YOUR GOAL:
Copy every one of the entries below word for word.

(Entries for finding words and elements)

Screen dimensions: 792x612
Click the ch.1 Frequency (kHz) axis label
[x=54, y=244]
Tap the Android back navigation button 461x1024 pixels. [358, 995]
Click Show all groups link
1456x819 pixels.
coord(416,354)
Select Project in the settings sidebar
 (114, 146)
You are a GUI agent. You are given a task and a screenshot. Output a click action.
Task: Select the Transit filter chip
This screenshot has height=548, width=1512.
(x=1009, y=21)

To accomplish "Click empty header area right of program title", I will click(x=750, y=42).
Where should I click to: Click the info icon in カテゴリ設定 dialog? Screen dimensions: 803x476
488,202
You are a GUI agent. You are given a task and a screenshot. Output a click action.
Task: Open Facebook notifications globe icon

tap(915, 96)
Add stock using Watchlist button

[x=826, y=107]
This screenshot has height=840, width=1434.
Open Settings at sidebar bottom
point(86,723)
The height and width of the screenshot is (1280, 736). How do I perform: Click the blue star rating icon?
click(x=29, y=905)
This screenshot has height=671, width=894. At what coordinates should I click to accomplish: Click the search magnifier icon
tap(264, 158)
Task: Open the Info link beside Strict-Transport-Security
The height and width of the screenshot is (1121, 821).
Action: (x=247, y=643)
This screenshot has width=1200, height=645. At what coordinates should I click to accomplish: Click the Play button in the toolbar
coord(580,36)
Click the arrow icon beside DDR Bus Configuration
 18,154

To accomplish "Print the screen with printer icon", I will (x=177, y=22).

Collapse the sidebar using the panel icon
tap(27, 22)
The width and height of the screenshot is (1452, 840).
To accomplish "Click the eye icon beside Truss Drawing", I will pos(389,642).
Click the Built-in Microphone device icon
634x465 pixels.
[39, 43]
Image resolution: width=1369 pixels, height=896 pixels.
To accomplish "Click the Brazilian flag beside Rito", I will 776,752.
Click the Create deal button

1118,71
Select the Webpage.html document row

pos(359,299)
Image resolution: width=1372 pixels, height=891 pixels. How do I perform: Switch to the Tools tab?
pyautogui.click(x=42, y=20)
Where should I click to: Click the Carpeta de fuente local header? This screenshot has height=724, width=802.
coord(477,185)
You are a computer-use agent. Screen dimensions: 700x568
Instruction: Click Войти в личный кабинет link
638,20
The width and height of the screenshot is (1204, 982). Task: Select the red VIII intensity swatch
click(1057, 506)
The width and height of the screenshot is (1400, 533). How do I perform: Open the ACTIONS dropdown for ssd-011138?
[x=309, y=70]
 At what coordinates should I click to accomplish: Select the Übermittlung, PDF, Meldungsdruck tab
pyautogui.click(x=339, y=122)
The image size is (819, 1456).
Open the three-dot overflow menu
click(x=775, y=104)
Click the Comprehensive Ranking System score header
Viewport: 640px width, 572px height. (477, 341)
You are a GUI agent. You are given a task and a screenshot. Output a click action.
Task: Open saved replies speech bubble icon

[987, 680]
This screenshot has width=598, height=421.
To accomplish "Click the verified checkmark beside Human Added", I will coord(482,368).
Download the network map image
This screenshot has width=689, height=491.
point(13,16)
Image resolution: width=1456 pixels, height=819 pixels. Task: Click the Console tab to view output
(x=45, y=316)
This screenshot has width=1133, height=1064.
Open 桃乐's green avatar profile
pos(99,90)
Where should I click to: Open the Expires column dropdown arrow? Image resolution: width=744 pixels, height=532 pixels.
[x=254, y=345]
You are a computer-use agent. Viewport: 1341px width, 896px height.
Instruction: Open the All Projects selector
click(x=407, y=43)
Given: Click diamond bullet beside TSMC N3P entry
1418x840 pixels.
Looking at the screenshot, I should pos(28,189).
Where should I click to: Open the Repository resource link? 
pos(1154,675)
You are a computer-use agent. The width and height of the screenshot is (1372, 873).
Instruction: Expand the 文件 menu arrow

EXERCISE RESPONSE:
Screen dimensions: 792x612
Click the ch.1 Frequency (kHz) axis label
[x=54, y=244]
Tap the Android back navigation button 461x1024 pixels. [358, 995]
Click Show all groups link
1456x819 pixels.
coord(416,354)
Select Project in the settings sidebar
 (114, 146)
You are a GUI agent. You are given a task and a screenshot. Output a click action.
Task: Select the Transit filter chip
This screenshot has height=548, width=1512.
(x=1009, y=21)

To accomplish "Click empty header area right of program title", I will click(x=750, y=42).
Where should I click to: Click the info icon in カテゴリ設定 dialog? Screen dimensions: 803x476
488,202
You are a GUI agent. You are given a task and a screenshot. Output a click action.
Task: Open Facebook notifications globe icon

tap(915, 96)
Add stock using Watchlist button

[x=826, y=107]
This screenshot has height=840, width=1434.
Open Settings at sidebar bottom
point(86,723)
The height and width of the screenshot is (1280, 736). How do I perform: Click the blue star rating icon?
click(x=29, y=905)
This screenshot has height=671, width=894. At what coordinates should I click to accomplish: Click the search magnifier icon
tap(264, 158)
Task: Open the Info link beside Strict-Transport-Security
The height and width of the screenshot is (1121, 821).
Action: (x=247, y=643)
This screenshot has width=1200, height=645. At what coordinates should I click to accomplish: Click the Play button in the toolbar
coord(580,36)
Click the arrow icon beside DDR Bus Configuration
 18,154

To accomplish "Print the screen with printer icon", I will (x=177, y=22).

Collapse the sidebar using the panel icon
tap(27, 22)
The width and height of the screenshot is (1452, 840).
To accomplish "Click the eye icon beside Truss Drawing", I will pos(389,642).
Click the Built-in Microphone device icon
634x465 pixels.
[39, 43]
Image resolution: width=1369 pixels, height=896 pixels.
To accomplish "Click the Brazilian flag beside Rito", I will 776,752.
Click the Create deal button

1118,71
Select the Webpage.html document row

pos(359,299)
Image resolution: width=1372 pixels, height=891 pixels. How do I perform: Switch to the Tools tab?
pyautogui.click(x=42, y=20)
Where should I click to: Click the Carpeta de fuente local header? This screenshot has height=724, width=802.
coord(477,185)
You are a computer-use agent. Screen dimensions: 700x568
Instruction: Click Войти в личный кабинет link
638,20
The width and height of the screenshot is (1204, 982). Task: Select the red VIII intensity swatch
click(1057, 506)
The width and height of the screenshot is (1400, 533). How do I perform: Open the ACTIONS dropdown for ssd-011138?
[x=309, y=70]
 At what coordinates should I click to accomplish: Select the Übermittlung, PDF, Meldungsdruck tab
pyautogui.click(x=339, y=122)
The image size is (819, 1456).
Open the three-dot overflow menu
click(x=775, y=104)
Click the Comprehensive Ranking System score header
Viewport: 640px width, 572px height. (477, 341)
You are a GUI agent. You are given a task and a screenshot. Output a click action.
Task: Open saved replies speech bubble icon

[987, 680]
This screenshot has width=598, height=421.
To accomplish "Click the verified checkmark beside Human Added", I will coord(482,368).
Download the network map image
This screenshot has width=689, height=491.
point(13,16)
Image resolution: width=1456 pixels, height=819 pixels. Task: Click the Console tab to view output
(x=45, y=316)
This screenshot has width=1133, height=1064.
Open 桃乐's green avatar profile
pos(99,90)
Where should I click to: Open the Expires column dropdown arrow? Image resolution: width=744 pixels, height=532 pixels.
[x=254, y=345]
You are a computer-use agent. Viewport: 1341px width, 896px height.
Instruction: Open the All Projects selector
click(x=407, y=43)
Given: Click diamond bullet beside TSMC N3P entry
1418x840 pixels.
Looking at the screenshot, I should pos(28,189).
Where should I click to: Open the Repository resource link? 
pos(1154,675)
You are a computer-use agent. The width and height of the screenshot is (1372, 873).
Instruction: Expand the 文件 menu arrow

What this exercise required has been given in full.